Our kids range in age from three up to 14, so the responsibilities vary widely. From each according to her ability, and all that. The family only runs smoothly when everyone contributes, but everyone’s contribution is necessarily different.
Every person has tasks that are expected regularly. The little ones unload the dishwasher; the bigger ones handle things like trash and yard duties; the parents feed and bathe and maintain, in addition to a lot of heavy lifting and picking up slack. The three-year-old mostly makes us laugh, finds various ways to endanger his life, and gets in the way.
Every person also has tasks that vary from day to day depending on the overall level of chaos in the house. There is no way to anticipate which day our youngest will choose to toddle around the house smearing unmentionable body fluids throughout three rooms, at the exact same moment that the contractor creates an epic and decidedly unprofessional mess, at the exact same moment someone lets the horse-manure-covered dog in the front door. (Yes, that actually happened.)
But regardless of the age, and regardless of the particular responsibility, the clear expectations never change. In the Wilkens house, everyone is expected to complete his or her tasks right away, all the way, and with a happy heart.*
This expectation is a natural outgrowth of our family’s devotion to the Blessed Mother, who demonstrated the ultimate “right away, all the way, with a happy heart” moment with a single word:
Let it be done.
“Yes.” Yes is such a simple, powerful word. In that moment, in an obscure, poor house in Nazareth, a teenage girl changed the entire world with it.
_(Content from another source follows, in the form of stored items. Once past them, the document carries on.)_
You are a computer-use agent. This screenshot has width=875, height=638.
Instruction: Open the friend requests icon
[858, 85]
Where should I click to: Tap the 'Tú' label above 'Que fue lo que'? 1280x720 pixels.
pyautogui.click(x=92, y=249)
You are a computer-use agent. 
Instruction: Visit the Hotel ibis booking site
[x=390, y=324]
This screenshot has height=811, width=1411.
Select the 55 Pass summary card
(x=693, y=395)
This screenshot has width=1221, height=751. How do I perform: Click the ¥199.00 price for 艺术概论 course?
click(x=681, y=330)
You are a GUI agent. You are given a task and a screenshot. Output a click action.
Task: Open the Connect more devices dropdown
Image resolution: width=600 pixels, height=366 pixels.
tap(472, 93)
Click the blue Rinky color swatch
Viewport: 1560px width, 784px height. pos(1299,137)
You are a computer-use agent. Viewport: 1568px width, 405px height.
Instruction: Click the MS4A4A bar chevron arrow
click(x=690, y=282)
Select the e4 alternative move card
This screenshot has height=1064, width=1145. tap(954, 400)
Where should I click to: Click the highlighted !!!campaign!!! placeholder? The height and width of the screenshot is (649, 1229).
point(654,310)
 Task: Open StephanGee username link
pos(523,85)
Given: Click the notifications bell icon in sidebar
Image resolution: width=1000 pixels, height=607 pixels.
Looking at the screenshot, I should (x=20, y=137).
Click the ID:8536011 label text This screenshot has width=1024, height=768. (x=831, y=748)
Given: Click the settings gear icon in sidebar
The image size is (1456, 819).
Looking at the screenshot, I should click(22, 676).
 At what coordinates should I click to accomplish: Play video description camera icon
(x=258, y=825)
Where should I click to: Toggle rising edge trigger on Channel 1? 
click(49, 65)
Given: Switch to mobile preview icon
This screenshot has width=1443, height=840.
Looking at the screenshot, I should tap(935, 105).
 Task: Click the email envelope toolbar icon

Our yeses may not hold as much power as the Blessed Mother’s, but we as parents define the boundaries of the world for our children while they live in our homes, and especially while they are young. As families, we work together to create the world we inhabit, and our yeses, from the biggest to the littlest, have as much power over our small and finite worlds as Mary’s did over all of creation.
Is it more pleasant to live in a house full of cheerful yeses? Decidedly so. I shudder to think what would have happened that fateful messy day if my children had refused to bring towels or hold the dog or shut the door when I asked, right away, all the way, and with a happy heart! I shudder to think of that day anyway, but, well, more shuddering.
But more than that, when we teach our children to give a joyful yes — and the primary way we do this is by modeling it ourselves — we teach them to love abundantly and selflessly. We teach them to love actively.
We teach them to prefer virtue to vice, industry to sloth, kindness to apathy.
We give them an opportunity to be vessels for God’s abundant yes, his abundant love pouring out upon his creatures every day through the work of our hands and our feet.
Pope St. John Paul II once said, “Freedom consists not in doing what we like, but in having the right to do what we ought.” Learning about the right to the dignity of well-done work can and should start young. Catholic social teaching on work is a beautiful, vibrant doctrine that emphasizes the opportunity to create, to provide for oneself, to contribute to society, and to honor God at one fell swoop.
When we ask our kids to put their toys away, then, we are actually asking them to participate more fully in the life of grace, not just to keep us from tripping over Transformers in the dark of night.
Saying yes to work is a skill that comes more easily with practice, so we give lots of opportunities to practice in our house. (And our kids, in turn, give us plenty of our own practice.) This month, as we return to the familiar rhythms of fall, let’s think about embracing our chances to re-create our worlds with tiny echoes of the Blessed Mother’s fiat, putting our hands to our work right away, all the way, and with happy hearts.
* I must confess, for the record, that this doesn’t actually happen each and every time.